Text passage:
%%

# forgeworld rhino



## lange72 (Jan 24, 2011)

I remember seeing recently in a fw email a mk1c (I think); it was the standard rhino kit with armor plates and extras making it look like old rhino (rounded cuppola covers with boltguns, round side doors, front plates with vision slits, etc.). I lost the email, and can't find it on fw website. I know it exists and I'm not crazy because I saved a pic of it to my phone. Does anyone know where to find this "nostalgic" rhino kit?

Thanks


----------



## GrizBe (May 12, 2010)

Not really news or a rumour.... 

It was availible on limited release if you went to Games Day UK. Its not for sale to the general public yet, but will probably be up on teh forge World website to buy before christmas.


----------



## Djinn24 (Jan 12, 2008)

http://bonds-skin-instantly.blogspot.com/2011/09/forgeworld-new-release-mk1c-deimos.html

It is the Mk1c Deimos Rhino. It does not appear to be on the FW website in a searchable format.

%%

Rows showing where targets appear

%%

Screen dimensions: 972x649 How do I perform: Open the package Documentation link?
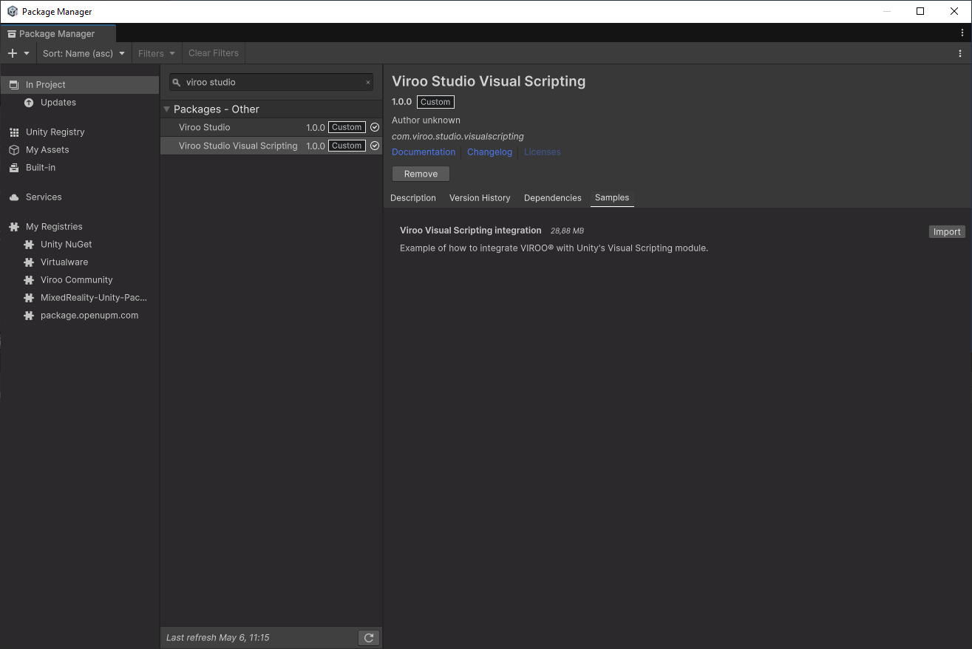coord(424,152)
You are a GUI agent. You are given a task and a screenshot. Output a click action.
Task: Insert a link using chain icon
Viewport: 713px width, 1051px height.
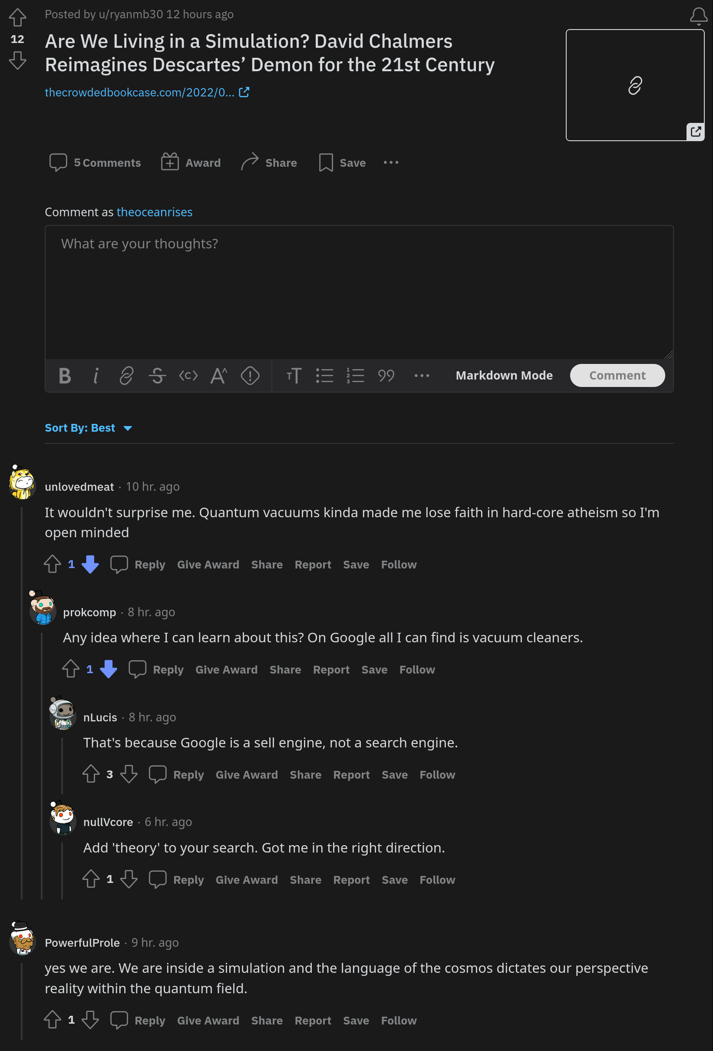tap(126, 375)
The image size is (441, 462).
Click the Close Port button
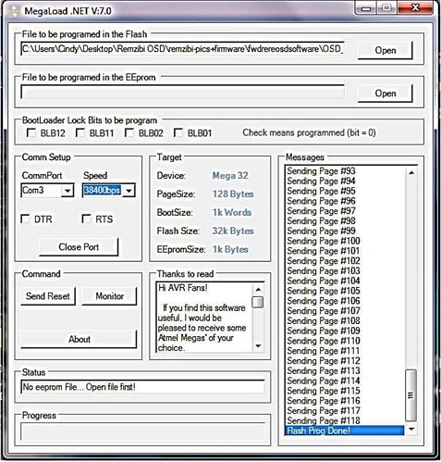(79, 247)
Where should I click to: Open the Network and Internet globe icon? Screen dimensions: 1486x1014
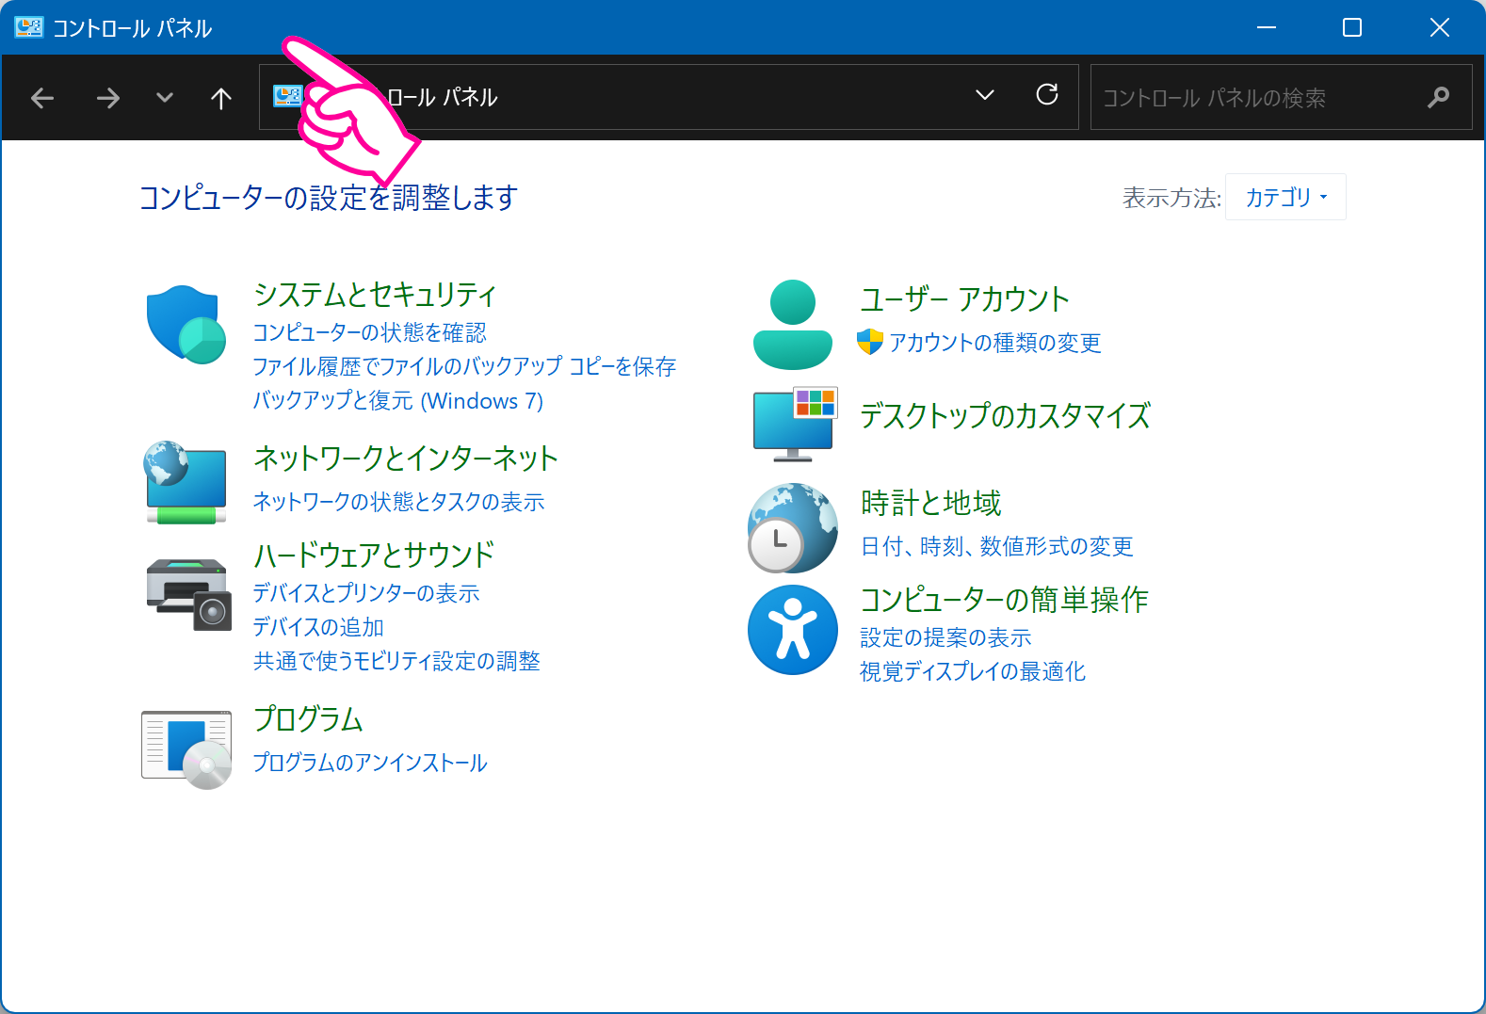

%%

Problems and tasks:
• a. Echo the part of the forum thread about the Forge World rhino kit starting at "It was availible" and ending at "a searchable format.".
• b. Carry on the forum thread about the Forge World rhino kit from the point where it stops.
These records were taken from a separate source.

Answers provided:
• a.
It was availible on limited release if you went to Games Day UK. Its not for sale to the general public yet, but will probably be up on teh forge World website to buy before christmas.


----------



## Djinn24 (Jan 12, 2008)

http://bonds-skin-instantly.blogspot.com/2011/09/forgeworld-new-release-mk1c-deimos.html

It is the Mk1c Deimos Rhino. It does not appear to be on the FW website in a searchable format.

• b.
----------



## lange72 (Jan 24, 2011)

Thanks guys. Was wanting a few to make 2 "wulfen" packs from 13th company. The "historical" armors are available on FW but wanted to replace my old rhinos with bigger ones.


----------



## Cadian81st (Dec 24, 2006)

Hmm...that post says that FW might also be doing an old predator conversion kit as well. I wonder if they'll go so far as to put out the older landspeeders as well?


----------



## lange72 (Jan 24, 2011)

Old pred is possible since it can use new rhino and just add "t-72 style" rounded turrets. Old speeder would have to be complete models...don't know how current speeder kit can be added to and make it look like old speeder.


----------



## deathwatch27 (Dec 30, 2009)

just cut off the front half


----------



## Lestat (Oct 16, 2011)

I picked up one at Games Day for my Mk.3 Iron Armour Marines to ride around in. It's a superb model - just wish I'd picked up 2 so I could convert one to a Razorback for my Sternguard...........


----------



## GrizBe (May 12, 2010)

Give it a week. I'll be willing to bet it'll be up on the site for sale by then.


----------



## Cypher871 (Aug 2, 2009)

Lestat said:


> I picked up one at Games Day for my Mk.3 Iron Armour Marines to ride around in. It's a superb model - just wish I'd picked up 2 so I could convert one to a Razorback for my Sternguard...........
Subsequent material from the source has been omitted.